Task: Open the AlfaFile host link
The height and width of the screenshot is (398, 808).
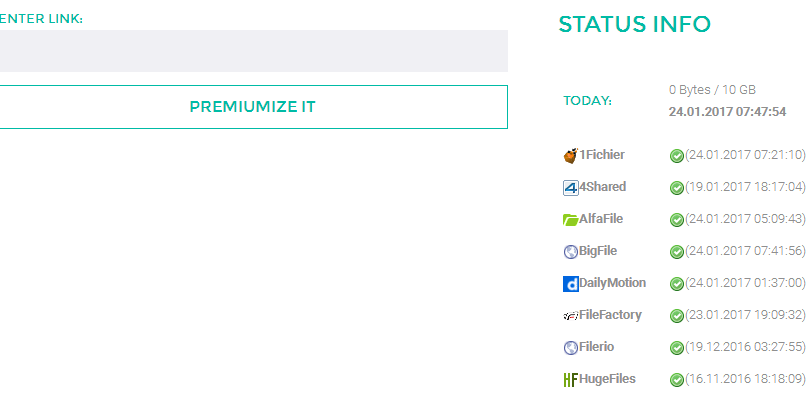Action: 601,219
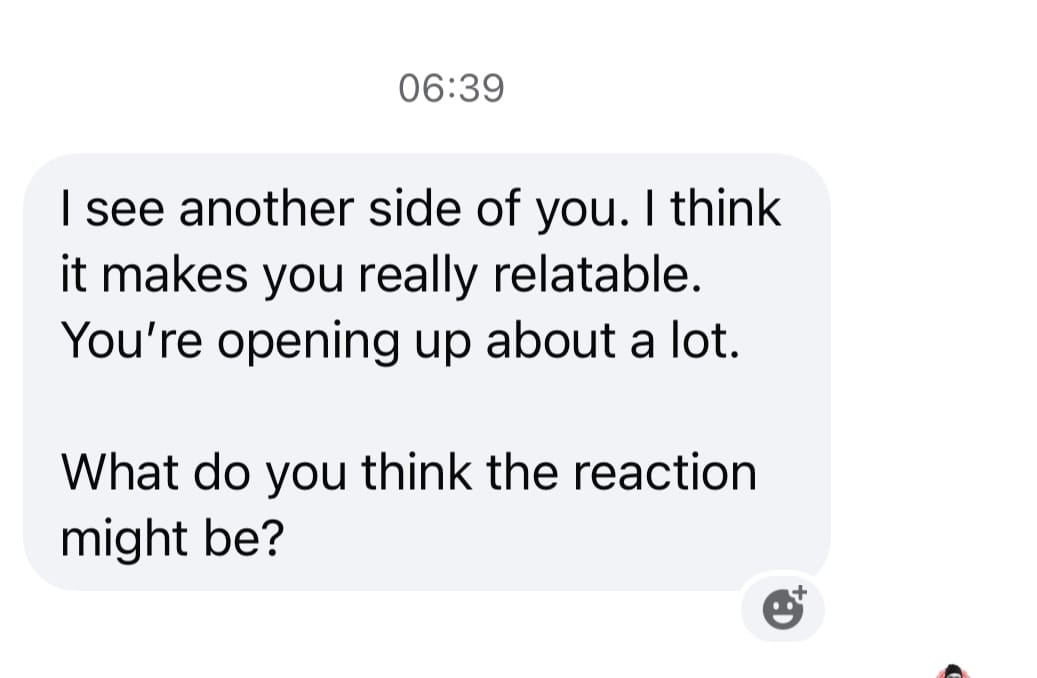Add an emoji reaction to the message
This screenshot has height=678, width=1037.
tap(784, 607)
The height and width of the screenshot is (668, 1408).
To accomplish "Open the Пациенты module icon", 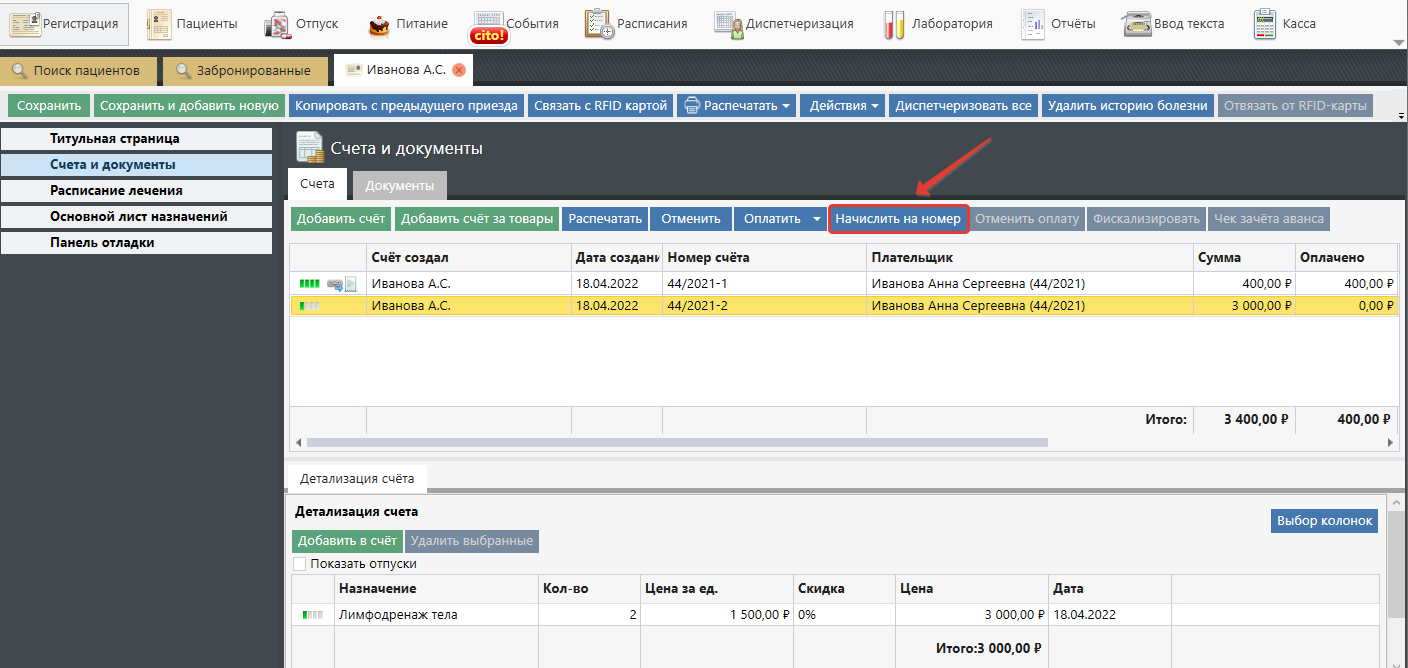I will pos(159,24).
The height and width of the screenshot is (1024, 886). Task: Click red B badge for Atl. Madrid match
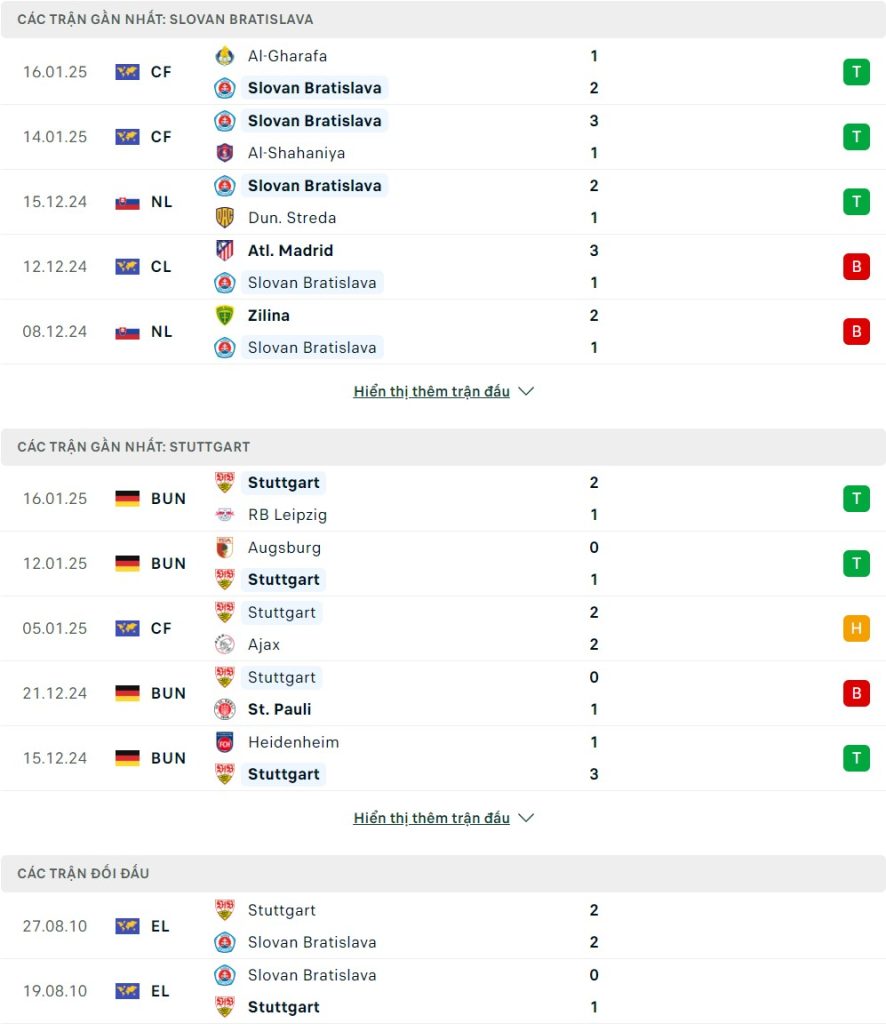pyautogui.click(x=856, y=266)
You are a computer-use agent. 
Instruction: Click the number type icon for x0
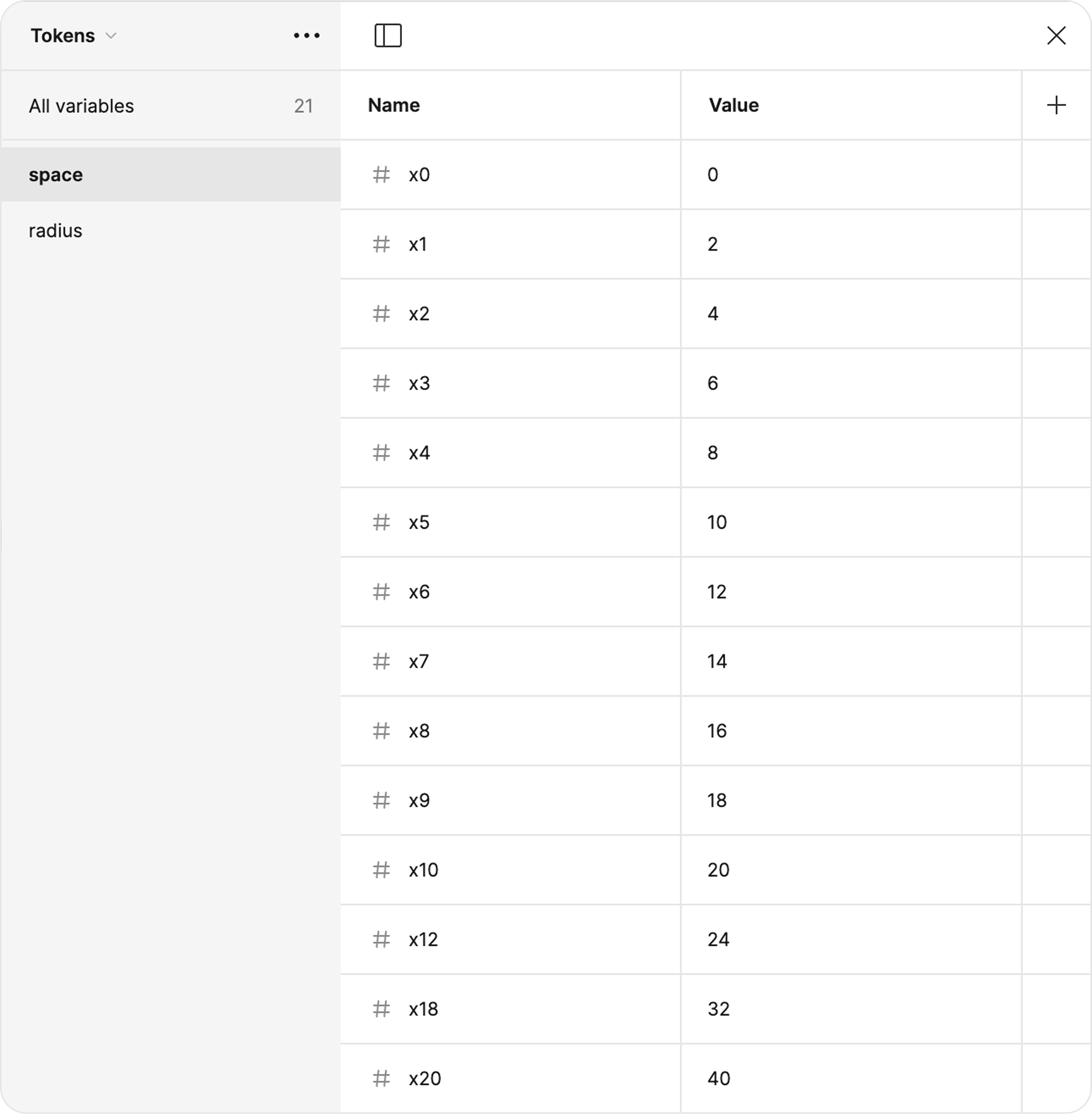(x=381, y=174)
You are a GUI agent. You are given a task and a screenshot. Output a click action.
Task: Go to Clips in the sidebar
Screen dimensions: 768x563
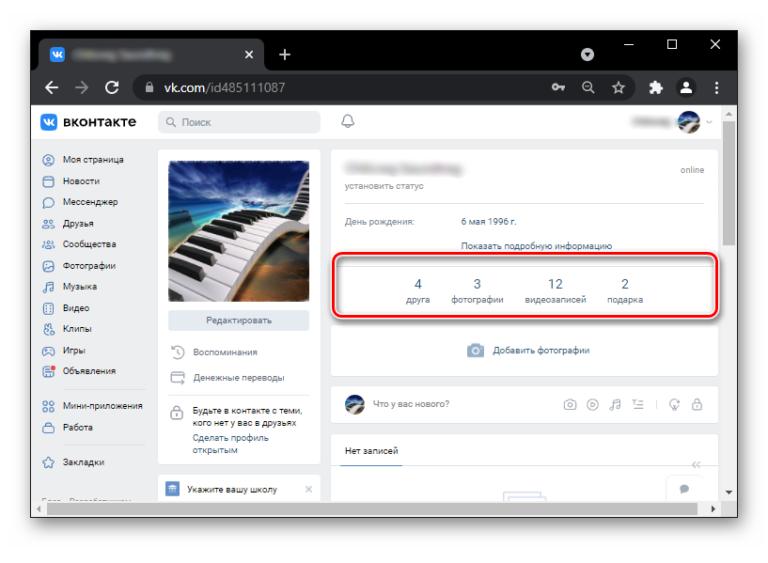(77, 329)
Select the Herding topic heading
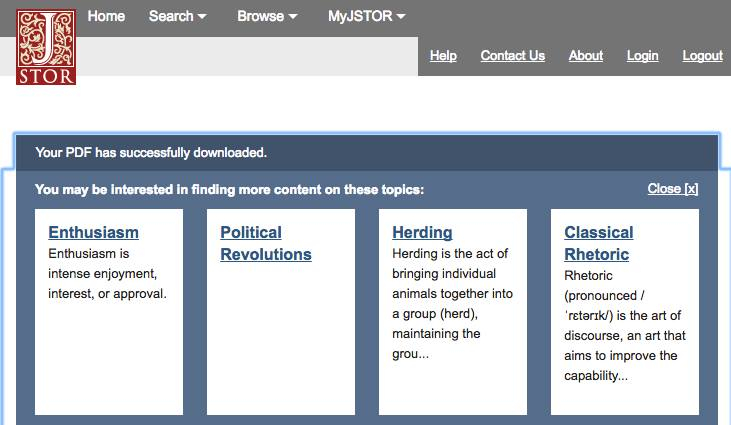This screenshot has height=425, width=731. [422, 233]
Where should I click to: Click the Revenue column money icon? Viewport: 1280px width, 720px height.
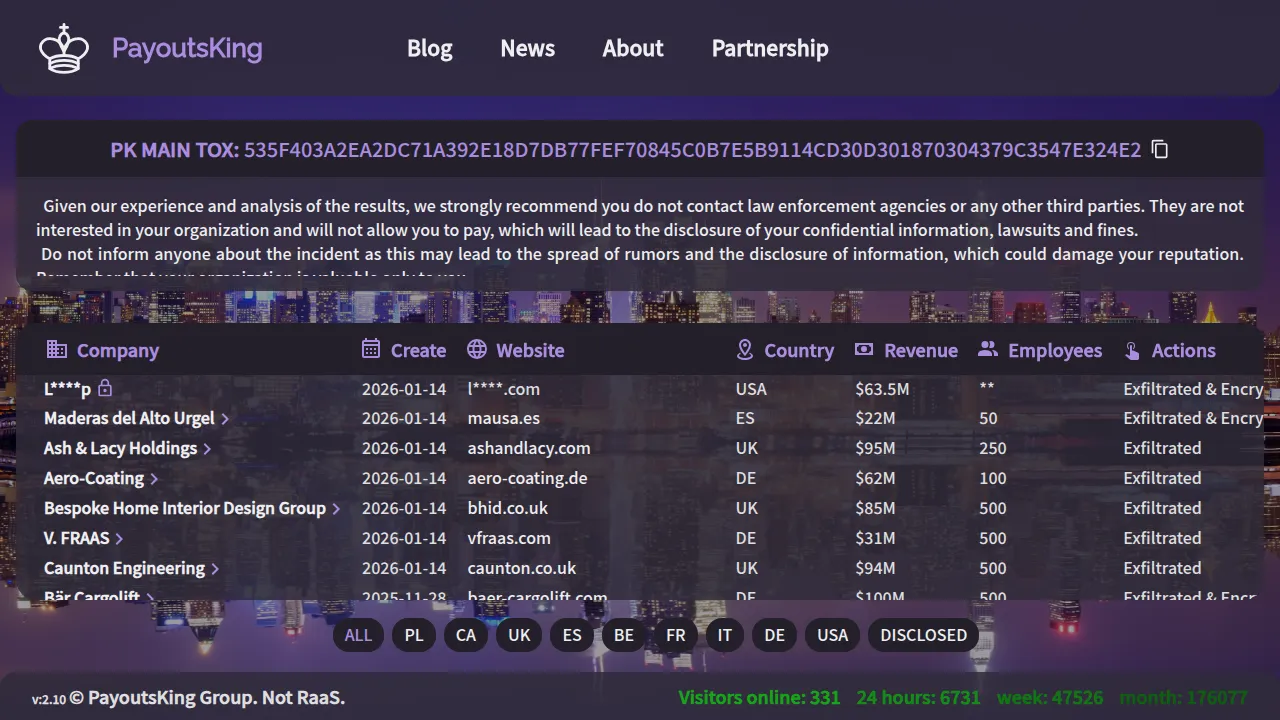(864, 349)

# # #

Please retype exactly the lines from the one containing "You are a computer-use agent." to the last line of the records above, both included, without any pictures.

You are a computer-use agent. 
Instruction: Click the number type icon for x0
(x=381, y=174)
You are a GUI agent. You are given a task and a screenshot. Output a click action.
Task: Go to Clips in the sidebar
Screen dimensions: 768x563
(77, 329)
Select the Herding topic heading
This screenshot has height=425, width=731. [422, 233]
Where should I click to: Click the Revenue column money icon? Viewport: 1280px width, 720px height.
(864, 349)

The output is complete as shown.